#### [Available data]
┌──
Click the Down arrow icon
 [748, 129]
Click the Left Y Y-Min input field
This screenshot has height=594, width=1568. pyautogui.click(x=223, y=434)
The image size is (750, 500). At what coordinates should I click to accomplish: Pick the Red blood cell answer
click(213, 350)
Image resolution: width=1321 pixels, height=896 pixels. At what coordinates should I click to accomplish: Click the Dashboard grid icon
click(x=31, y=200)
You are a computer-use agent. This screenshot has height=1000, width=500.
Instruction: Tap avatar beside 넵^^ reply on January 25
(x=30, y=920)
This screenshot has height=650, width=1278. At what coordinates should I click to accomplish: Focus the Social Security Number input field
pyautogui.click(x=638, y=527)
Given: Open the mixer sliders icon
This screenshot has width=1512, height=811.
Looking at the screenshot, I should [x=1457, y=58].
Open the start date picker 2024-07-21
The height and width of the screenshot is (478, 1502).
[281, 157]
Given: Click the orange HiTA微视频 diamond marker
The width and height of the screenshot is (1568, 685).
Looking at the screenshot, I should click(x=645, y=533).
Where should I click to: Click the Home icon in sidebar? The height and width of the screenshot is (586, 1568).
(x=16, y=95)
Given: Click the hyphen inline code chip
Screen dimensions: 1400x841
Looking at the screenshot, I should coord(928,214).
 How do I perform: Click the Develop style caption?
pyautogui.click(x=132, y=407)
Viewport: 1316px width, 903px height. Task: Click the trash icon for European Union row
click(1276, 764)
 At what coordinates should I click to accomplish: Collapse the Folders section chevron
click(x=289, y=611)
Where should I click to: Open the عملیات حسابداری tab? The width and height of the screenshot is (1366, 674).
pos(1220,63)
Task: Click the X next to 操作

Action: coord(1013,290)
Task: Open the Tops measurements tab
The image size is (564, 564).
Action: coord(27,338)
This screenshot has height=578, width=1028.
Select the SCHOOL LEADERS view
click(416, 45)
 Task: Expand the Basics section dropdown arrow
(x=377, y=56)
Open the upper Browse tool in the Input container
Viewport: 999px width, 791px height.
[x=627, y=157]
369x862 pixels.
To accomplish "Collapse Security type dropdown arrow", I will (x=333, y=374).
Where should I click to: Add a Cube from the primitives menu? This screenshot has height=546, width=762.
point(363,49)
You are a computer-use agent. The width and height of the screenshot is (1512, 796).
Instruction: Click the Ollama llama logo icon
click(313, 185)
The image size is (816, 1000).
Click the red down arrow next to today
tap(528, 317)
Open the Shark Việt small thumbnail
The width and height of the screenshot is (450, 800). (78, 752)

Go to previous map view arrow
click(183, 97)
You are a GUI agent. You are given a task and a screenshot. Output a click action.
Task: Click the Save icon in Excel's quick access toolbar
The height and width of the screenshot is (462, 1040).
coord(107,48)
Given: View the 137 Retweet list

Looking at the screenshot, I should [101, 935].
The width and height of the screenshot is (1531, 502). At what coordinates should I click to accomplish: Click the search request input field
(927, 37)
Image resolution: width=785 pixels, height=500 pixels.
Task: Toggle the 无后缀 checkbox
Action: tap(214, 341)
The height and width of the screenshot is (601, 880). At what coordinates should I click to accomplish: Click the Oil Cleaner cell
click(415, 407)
└──
#### [Goal]
Reproduce every one of the records above verbatim, line for line.

#### [Final result]
Click the Down arrow icon
 [748, 129]
Click the Left Y Y-Min input field
This screenshot has height=594, width=1568. pyautogui.click(x=223, y=434)
The image size is (750, 500). At what coordinates should I click to accomplish: Pick the Red blood cell answer
click(213, 350)
Image resolution: width=1321 pixels, height=896 pixels. At what coordinates should I click to accomplish: Click the Dashboard grid icon
click(x=31, y=200)
You are a computer-use agent. This screenshot has height=1000, width=500.
Instruction: Tap avatar beside 넵^^ reply on January 25
(x=30, y=920)
This screenshot has height=650, width=1278. At what coordinates should I click to accomplish: Focus the Social Security Number input field
pyautogui.click(x=638, y=527)
Given: Open the mixer sliders icon
This screenshot has width=1512, height=811.
Looking at the screenshot, I should [x=1457, y=58].
Open the start date picker 2024-07-21
The height and width of the screenshot is (478, 1502).
[281, 157]
Given: Click the orange HiTA微视频 diamond marker
The width and height of the screenshot is (1568, 685).
Looking at the screenshot, I should click(x=645, y=533).
Where should I click to: Click the Home icon in sidebar? The height and width of the screenshot is (586, 1568).
(x=16, y=95)
Given: Click the hyphen inline code chip
Screen dimensions: 1400x841
Looking at the screenshot, I should coord(928,214).
 How do I perform: Click the Develop style caption?
pyautogui.click(x=132, y=407)
Viewport: 1316px width, 903px height. Task: Click the trash icon for European Union row
click(1276, 764)
 At what coordinates should I click to accomplish: Collapse the Folders section chevron
click(x=289, y=611)
Where should I click to: Open the عملیات حسابداری tab? The width and height of the screenshot is (1366, 674).
pos(1220,63)
Task: Click the X next to 操作

Action: coord(1013,290)
Task: Open the Tops measurements tab
The image size is (564, 564).
Action: coord(27,338)
This screenshot has height=578, width=1028.
Select the SCHOOL LEADERS view
click(416, 45)
 Task: Expand the Basics section dropdown arrow
(x=377, y=56)
Open the upper Browse tool in the Input container
Viewport: 999px width, 791px height.
[x=627, y=157]
369x862 pixels.
To accomplish "Collapse Security type dropdown arrow", I will (x=333, y=374).
Where should I click to: Add a Cube from the primitives menu? This screenshot has height=546, width=762.
point(363,49)
You are a computer-use agent. The width and height of the screenshot is (1512, 796).
Instruction: Click the Ollama llama logo icon
click(313, 185)
The image size is (816, 1000).
Click the red down arrow next to today
tap(528, 317)
Open the Shark Việt small thumbnail
The width and height of the screenshot is (450, 800). (78, 752)

Go to previous map view arrow
click(183, 97)
You are a GUI agent. You are given a task and a screenshot. Output a click action.
Task: Click the Save icon in Excel's quick access toolbar
The height and width of the screenshot is (462, 1040).
coord(107,48)
Given: View the 137 Retweet list

Looking at the screenshot, I should [101, 935].
The width and height of the screenshot is (1531, 502). At what coordinates should I click to accomplish: Click the search request input field
(927, 37)
Image resolution: width=785 pixels, height=500 pixels.
Task: Toggle the 无后缀 checkbox
Action: tap(214, 341)
The height and width of the screenshot is (601, 880). At what coordinates should I click to accomplish: Click the Oil Cleaner cell
click(415, 407)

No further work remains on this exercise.